I was just watching a piece on Good Morning America about teenage pregnancy. It made me sick to my stomach.

The questions asked of ten fourteen to seventeen year old boys and girls were, at best, disgusting. Ranging from “Is it surprising to you that Governor Sarah Palin’s seventeen-year-old daughter Bristol is pregnant?” to “Whose responsibility is it to remember to have safe sex?”

I had almost finished my breakfast, and suddenly I didn’t feel like eating anymore. It wasn’t that I was full, to be sure. A small corner piece of blueberry boy bait (kind of like coffeecake with blueberries) doesn’t cut it for a meal. I couldn’t even bear the thought of eating seconds, let alone finishing the couple of bites left on my plate.

The answers that these teenagers gave were rote, practiced, rehearsed. To be expected. A pack of lies fed to them by parents, teachers, authorities, and peers as they grew up in a public school, in a public world.

One seventeen-year-old girl said that “It’s something that I think teenagers are too young to know how to control.”

A fourteen-year old said “It seems like our generation has matured more sexually faster than generations previous to us.”

When asked if there were any questions that the girls wanted to ask of the boys, one spoke up right away. “Why do guys think it’s so cool to have sex with so many girls?”

And one boy replied immediately, “I think it’s part of the male dominance mindset. It’s just been that way forever.”

That’s when I left, discarding of the last of my breakfast on my plate as I walked through the kitchen. Ironically, I had just been listening to “A Few Good Men” on my iPod. You know how it goes?

What this dying world could use is a willing man of God,

Who dares to go against the grain and works without applause,

A man who’ll raise that shield of faith, protecting what is pure,

Whose love it tough and gentle, a man whose word is sure.

God doesn’t need an orator who knows just what to say.

He doesn’t need authorities to reason him away.

He doesn’t need an army to guarantee a win.

He just needs a few good men.

Men full of compassion, who laugh and love and cry.

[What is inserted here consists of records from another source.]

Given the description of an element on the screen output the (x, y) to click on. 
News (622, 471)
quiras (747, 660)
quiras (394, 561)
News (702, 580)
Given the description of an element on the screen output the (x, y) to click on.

Men who’ll face eternity and aren’t afraid to die.

Men who’ll fight for freedom and honor once again.

He just needs a few good men.

He calls the broken derelict whose life has been renewed,

He calls the one who has the strength to stand up for the truth,

Enlistment lines are open, and He wants you to come in,

He just needs a few good men.

Men full of compassion, who laugh and love and cry.

Men who’ll face eternity and aren’t afraid to die.

Men who’ll fight for freedom and honor once again.

He just needs a few good men.

I wish I knew a horde of good men. I only know a few, and know of a very few more.

Something else that absolutely infuriates me is the extreme leftist tilt of the public media’s teeter-totter of “equality.” Every one of those kids who spoke on the segment didn’t speak up for standards of abstinence, or the subject of (God forbid!) waiting for sex until marriage. A few of the teenagers weren’t shown to have spoken in the piece, but I doubt that their views were any different. I was vainly hoping for one, just one of them to speak up and echo what is in my heart and in so many others’. But even as I hoped, I knew it wouldn’t happen, because those children were handpicked from a public school that had instilled them with such untruths as to benefit ABC’s “Teenage Pregnancy” story. Ones who wouldn’t be able to plant a seed of doubt in viewers’ minds as to whether there really is a better way, a more godly way to do things, to give hope to we few who do wait.

What else is sad is that these news networks don’t even think outside the box for themselves. Every once in a great while, they’ll have something to say about abstinence or purity, Christianity or conservatism, something of the sort. I’ve never heard anything in favor of it, just the callous, offhanded remarks that safe sex is enough, abstinence is asking too much, not to mention that teaching abstinence in public schools is (GASP) almost as bad as teaching creationism! The nerve!

Maybe with Sarah Palin on the Republican’s ticket for VP…just maybe, there’ll be some change. We can only pray. God help us, we’ll just have to wait and pray – and vote.